During inhalation, the reduction in intrapulmonic pressure creates a gradient where atmospheric pressure is higher, allowing air to enter the lungs. Conversely, during exhalation, the increased intrapulmonic pressure reverses this gradient, forcing air out until pressures equalize again. Understanding atmospheric pressure helps explain why it's easier to breathe at lower altitudes compared to higher ones, where atmospheric pressure is reduced.

Breathing Cycle

The breathing cycle is a repetitive process crucial for respiration and involves two main phases: inhalation and exhalation. During inhalation, the diaphragm contracts downwards, and the intercostal muscles pull the ribs upward and outward, increasing the thoracic cavity's volume. This expansion reduces intrapulmonic pressure below atmospheric levels, allowing air to flow into the lungs.

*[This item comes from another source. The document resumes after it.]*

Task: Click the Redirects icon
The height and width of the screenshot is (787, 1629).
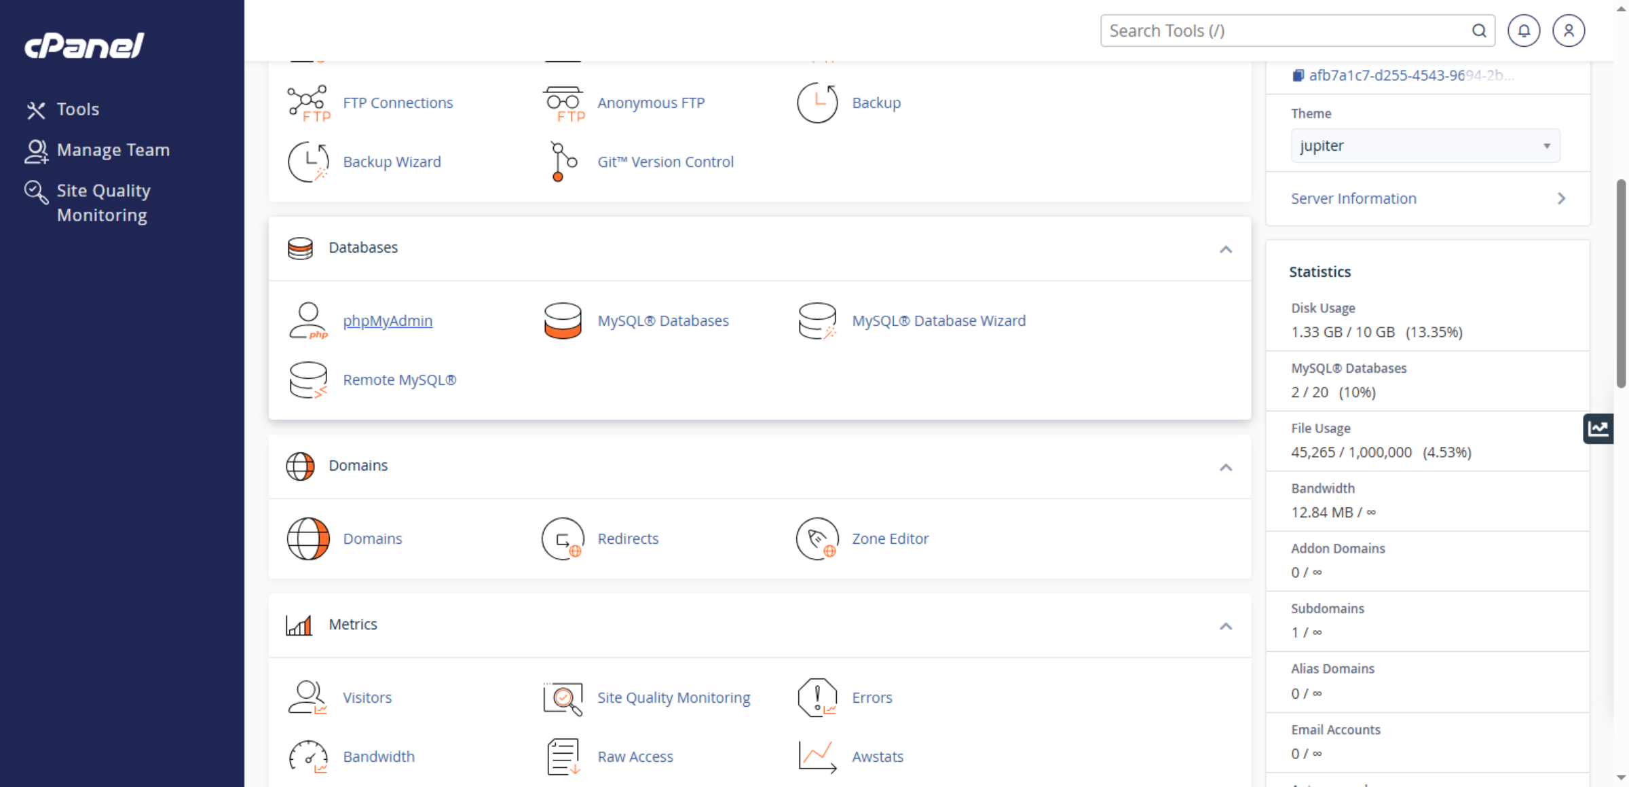Action: 563,538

In exhalation, the diaphragm and intercostal muscles relax. Their relaxation decreases the thoracic space, increasing intrapulmonic pressure above atmospheric levels, pushing air out of the lungs. This cycle continues throughout life, maintaining essential gas exchange and oxygen-carbon dioxide balance necessary for bodily functions. Each part of the cycle contributes to efficient breathing and overall respiratory health.